Linux tools

10 Essential Linux Network Commands

10 Essential Linux Network Commands

Hello folks, today let’s take a look at some 10 essential Linux network commands. These commands may be used to configure, to troubleshoot your network or to obtain some more information all via the terminal in Linux. So let’s go!  

10 Essential Linux Network Commands

1. Ping (Packet Internet Groper)

PING command sends packet requests to the address you specify to test the connectivity between 2 nodes.

Note that the ping command will keep executing unless you ping with -c option to exit after N number of requests.

2. Netstat

Netstat command displays different information including open sockets and routeing tables. Run netstat command alone to see a list of open sockets. Netstat has a ton of opitons.

Add the option -r to display information on the routeing table.

ping -r network command

Add the option -p to display information of programs connected to the open sockets.

3. Tcpdump

Tcpdump captures packets off a network interface and interprets them for you. It can be used to save entire packets for later inspection.

tcpdump linux network command

4. Host

Command to find name to IP or IP to name in IPv4 or IPv6 and also query DNS records. Give it a domain name and you’ll see the associated IP address. Give it an IP address and you’ll see the associated domain name.

host linux network command

5. Tracepath

Tracepath traces the path of the network to the destination you have provided. It attempts to list the series of hosts through which your packets travel on their way to a given destination. It can be very handy when trying to determine the points of slowness in your connection path.

tracepath linux network command

6. Ifconfig

This command is used to display IP Address, Hardware and MAC address. It is also used configure network interfaces. You can use it to activate or deactivate interfaces, assign an IP Address to the interface.
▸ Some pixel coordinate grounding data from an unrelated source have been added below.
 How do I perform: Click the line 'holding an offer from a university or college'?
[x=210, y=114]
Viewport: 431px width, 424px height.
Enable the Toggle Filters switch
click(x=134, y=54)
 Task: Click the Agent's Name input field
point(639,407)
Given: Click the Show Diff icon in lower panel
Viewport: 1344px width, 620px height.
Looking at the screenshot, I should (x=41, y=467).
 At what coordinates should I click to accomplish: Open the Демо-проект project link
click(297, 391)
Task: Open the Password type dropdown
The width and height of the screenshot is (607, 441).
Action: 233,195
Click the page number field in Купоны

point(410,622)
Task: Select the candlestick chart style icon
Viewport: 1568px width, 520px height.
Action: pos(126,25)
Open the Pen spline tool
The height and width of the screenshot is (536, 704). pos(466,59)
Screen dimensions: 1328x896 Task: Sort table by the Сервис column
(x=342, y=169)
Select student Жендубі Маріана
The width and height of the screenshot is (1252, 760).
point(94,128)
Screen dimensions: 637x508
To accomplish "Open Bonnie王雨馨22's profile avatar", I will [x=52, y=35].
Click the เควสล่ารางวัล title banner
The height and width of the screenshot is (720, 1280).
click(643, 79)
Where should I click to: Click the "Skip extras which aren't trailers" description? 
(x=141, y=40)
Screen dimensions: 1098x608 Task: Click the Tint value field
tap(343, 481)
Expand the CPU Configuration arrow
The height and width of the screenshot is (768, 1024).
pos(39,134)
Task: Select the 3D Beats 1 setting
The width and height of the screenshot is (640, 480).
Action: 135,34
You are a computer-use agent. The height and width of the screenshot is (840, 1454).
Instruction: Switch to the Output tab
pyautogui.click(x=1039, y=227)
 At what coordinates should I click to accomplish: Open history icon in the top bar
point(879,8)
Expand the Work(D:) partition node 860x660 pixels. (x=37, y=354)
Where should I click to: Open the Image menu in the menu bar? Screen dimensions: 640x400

ifconfig command for linux

a. Ifdown

Use ifdown device-name/interface name to bring an interface down by following a script (which will contain your default networking settings). Simply type ifup and you will get help on using the script.

ifdown -help linux command

​For example typing: ifdown eth0 Will bring eth0 up if it is currently down.  

b. ifup

Use ifdown device-name to bring an interface up by following a script (which will contain your default networking settings). Simply type ifup and you will get help on using the script.

ifup -help

For example typing: ifup eth0 ​Will bring eth0 up if it is currently down.  

7. Route

The route command is the tool used to display or modify the routeing table.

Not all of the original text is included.